Material shown:
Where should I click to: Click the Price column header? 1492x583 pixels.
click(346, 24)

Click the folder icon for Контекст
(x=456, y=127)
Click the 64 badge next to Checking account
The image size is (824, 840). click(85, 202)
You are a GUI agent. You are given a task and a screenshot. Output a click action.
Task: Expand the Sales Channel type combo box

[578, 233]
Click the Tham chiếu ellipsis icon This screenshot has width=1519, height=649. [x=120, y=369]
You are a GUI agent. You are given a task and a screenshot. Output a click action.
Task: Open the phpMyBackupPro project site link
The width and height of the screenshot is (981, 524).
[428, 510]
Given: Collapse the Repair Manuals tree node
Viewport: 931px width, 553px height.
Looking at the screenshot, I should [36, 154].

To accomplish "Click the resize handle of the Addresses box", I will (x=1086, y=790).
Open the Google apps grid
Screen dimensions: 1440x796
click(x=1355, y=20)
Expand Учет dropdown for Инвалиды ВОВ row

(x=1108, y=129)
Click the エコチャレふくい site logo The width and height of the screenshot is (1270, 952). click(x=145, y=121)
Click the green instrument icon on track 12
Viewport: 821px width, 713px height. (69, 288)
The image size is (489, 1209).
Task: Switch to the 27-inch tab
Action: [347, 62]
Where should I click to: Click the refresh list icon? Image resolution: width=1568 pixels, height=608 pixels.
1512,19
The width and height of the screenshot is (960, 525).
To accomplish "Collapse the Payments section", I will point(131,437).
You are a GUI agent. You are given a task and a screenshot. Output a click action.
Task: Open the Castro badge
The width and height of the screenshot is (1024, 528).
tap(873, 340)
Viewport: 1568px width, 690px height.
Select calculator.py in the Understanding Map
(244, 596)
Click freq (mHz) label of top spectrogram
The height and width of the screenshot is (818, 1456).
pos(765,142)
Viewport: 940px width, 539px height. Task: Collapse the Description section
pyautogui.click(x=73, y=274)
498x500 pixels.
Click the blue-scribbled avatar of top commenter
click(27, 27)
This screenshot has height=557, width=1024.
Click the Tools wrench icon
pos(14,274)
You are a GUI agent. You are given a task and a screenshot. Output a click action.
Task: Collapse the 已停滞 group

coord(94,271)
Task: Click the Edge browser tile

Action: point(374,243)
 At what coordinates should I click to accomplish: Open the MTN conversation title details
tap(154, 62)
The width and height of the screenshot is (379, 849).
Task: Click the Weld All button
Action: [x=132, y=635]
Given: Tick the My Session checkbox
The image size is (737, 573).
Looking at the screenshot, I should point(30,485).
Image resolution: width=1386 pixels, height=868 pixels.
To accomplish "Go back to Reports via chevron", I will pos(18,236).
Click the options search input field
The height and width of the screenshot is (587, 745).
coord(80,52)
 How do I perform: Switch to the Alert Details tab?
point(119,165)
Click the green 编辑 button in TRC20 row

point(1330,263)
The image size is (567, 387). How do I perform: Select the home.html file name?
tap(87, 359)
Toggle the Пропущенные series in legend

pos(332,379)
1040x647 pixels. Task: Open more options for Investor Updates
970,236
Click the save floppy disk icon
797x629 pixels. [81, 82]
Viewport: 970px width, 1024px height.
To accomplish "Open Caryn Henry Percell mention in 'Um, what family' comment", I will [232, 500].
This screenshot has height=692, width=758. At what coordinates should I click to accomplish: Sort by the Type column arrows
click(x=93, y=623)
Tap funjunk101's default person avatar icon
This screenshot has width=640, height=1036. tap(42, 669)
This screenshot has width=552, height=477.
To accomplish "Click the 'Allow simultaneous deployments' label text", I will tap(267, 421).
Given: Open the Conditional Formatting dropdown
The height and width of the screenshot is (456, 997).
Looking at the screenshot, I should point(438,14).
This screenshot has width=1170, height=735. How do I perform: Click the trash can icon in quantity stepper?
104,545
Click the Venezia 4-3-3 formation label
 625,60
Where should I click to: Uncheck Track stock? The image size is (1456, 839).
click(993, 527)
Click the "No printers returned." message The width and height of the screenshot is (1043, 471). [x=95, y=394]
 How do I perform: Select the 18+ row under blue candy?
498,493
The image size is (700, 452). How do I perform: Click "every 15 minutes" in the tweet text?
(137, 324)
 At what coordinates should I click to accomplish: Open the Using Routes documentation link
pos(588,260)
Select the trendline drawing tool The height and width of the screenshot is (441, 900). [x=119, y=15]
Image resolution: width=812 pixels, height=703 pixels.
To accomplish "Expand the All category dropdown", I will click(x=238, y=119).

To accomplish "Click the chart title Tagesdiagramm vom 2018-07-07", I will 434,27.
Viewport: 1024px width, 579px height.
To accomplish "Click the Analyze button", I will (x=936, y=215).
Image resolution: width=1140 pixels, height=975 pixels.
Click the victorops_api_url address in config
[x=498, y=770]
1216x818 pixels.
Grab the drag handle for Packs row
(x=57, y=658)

Problem to solve: Copy out the material above in full.

Response:
Where should I click to: Click the Price column header? 1492x583 pixels.
click(346, 24)

Click the folder icon for Контекст
(x=456, y=127)
Click the 64 badge next to Checking account
The image size is (824, 840). click(85, 202)
You are a GUI agent. You are given a task and a screenshot. Output a click action.
Task: Expand the Sales Channel type combo box

[578, 233]
Click the Tham chiếu ellipsis icon This screenshot has width=1519, height=649. [x=120, y=369]
You are a GUI agent. You are given a task and a screenshot. Output a click action.
Task: Open the phpMyBackupPro project site link
The width and height of the screenshot is (981, 524).
[428, 510]
Given: Collapse the Repair Manuals tree node
Viewport: 931px width, 553px height.
Looking at the screenshot, I should [36, 154].

To accomplish "Click the resize handle of the Addresses box", I will (x=1086, y=790).
Open the Google apps grid
Screen dimensions: 1440x796
click(x=1355, y=20)
Expand Учет dropdown for Инвалиды ВОВ row

(x=1108, y=129)
Click the エコチャレふくい site logo The width and height of the screenshot is (1270, 952). click(x=145, y=121)
Click the green instrument icon on track 12
Viewport: 821px width, 713px height. (69, 288)
The image size is (489, 1209).
Task: Switch to the 27-inch tab
Action: [347, 62]
Where should I click to: Click the refresh list icon? Image resolution: width=1568 pixels, height=608 pixels.
1512,19
The width and height of the screenshot is (960, 525).
To accomplish "Collapse the Payments section", I will point(131,437).
You are a GUI agent. You are given a task and a screenshot. Output a click action.
Task: Open the Castro badge
The width and height of the screenshot is (1024, 528).
tap(873, 340)
Viewport: 1568px width, 690px height.
Select calculator.py in the Understanding Map
(244, 596)
Click freq (mHz) label of top spectrogram
The height and width of the screenshot is (818, 1456).
pos(765,142)
Viewport: 940px width, 539px height. Task: Collapse the Description section
pyautogui.click(x=73, y=274)
498x500 pixels.
Click the blue-scribbled avatar of top commenter
click(27, 27)
This screenshot has height=557, width=1024.
Click the Tools wrench icon
pos(14,274)
You are a GUI agent. You are given a task and a screenshot. Output a click action.
Task: Collapse the 已停滞 group

coord(94,271)
Task: Click the Edge browser tile

Action: point(374,243)
 At what coordinates should I click to accomplish: Open the MTN conversation title details
tap(154, 62)
The width and height of the screenshot is (379, 849).
Task: Click the Weld All button
Action: [x=132, y=635]
Given: Tick the My Session checkbox
The image size is (737, 573).
Looking at the screenshot, I should point(30,485).
Image resolution: width=1386 pixels, height=868 pixels.
To accomplish "Go back to Reports via chevron", I will pos(18,236).
Click the options search input field
The height and width of the screenshot is (587, 745).
coord(80,52)
 How do I perform: Switch to the Alert Details tab?
point(119,165)
Click the green 编辑 button in TRC20 row

point(1330,263)
The image size is (567, 387). How do I perform: Select the home.html file name?
tap(87, 359)
Toggle the Пропущенные series in legend

pos(332,379)
1040x647 pixels. Task: Open more options for Investor Updates
970,236
Click the save floppy disk icon
797x629 pixels. [81, 82]
Viewport: 970px width, 1024px height.
To accomplish "Open Caryn Henry Percell mention in 'Um, what family' comment", I will [232, 500].
This screenshot has height=692, width=758. At what coordinates should I click to accomplish: Sort by the Type column arrows
click(x=93, y=623)
Tap funjunk101's default person avatar icon
This screenshot has width=640, height=1036. tap(42, 669)
This screenshot has width=552, height=477.
To accomplish "Click the 'Allow simultaneous deployments' label text", I will tap(267, 421).
Given: Open the Conditional Formatting dropdown
The height and width of the screenshot is (456, 997).
Looking at the screenshot, I should point(438,14).
This screenshot has width=1170, height=735. How do I perform: Click the trash can icon in quantity stepper?
104,545
Click the Venezia 4-3-3 formation label
 625,60
Where should I click to: Uncheck Track stock? The image size is (1456, 839).
click(993, 527)
Click the "No printers returned." message The width and height of the screenshot is (1043, 471). [x=95, y=394]
 How do I perform: Select the 18+ row under blue candy?
498,493
The image size is (700, 452). How do I perform: Click "every 15 minutes" in the tweet text?
(137, 324)
 At what coordinates should I click to accomplish: Open the Using Routes documentation link
pos(588,260)
Select the trendline drawing tool The height and width of the screenshot is (441, 900). [x=119, y=15]
Image resolution: width=812 pixels, height=703 pixels.
To accomplish "Expand the All category dropdown", I will click(x=238, y=119).

To accomplish "Click the chart title Tagesdiagramm vom 2018-07-07", I will 434,27.
Viewport: 1024px width, 579px height.
To accomplish "Click the Analyze button", I will (x=936, y=215).
Image resolution: width=1140 pixels, height=975 pixels.
Click the victorops_api_url address in config
[x=498, y=770]
1216x818 pixels.
Grab the drag handle for Packs row
(x=57, y=658)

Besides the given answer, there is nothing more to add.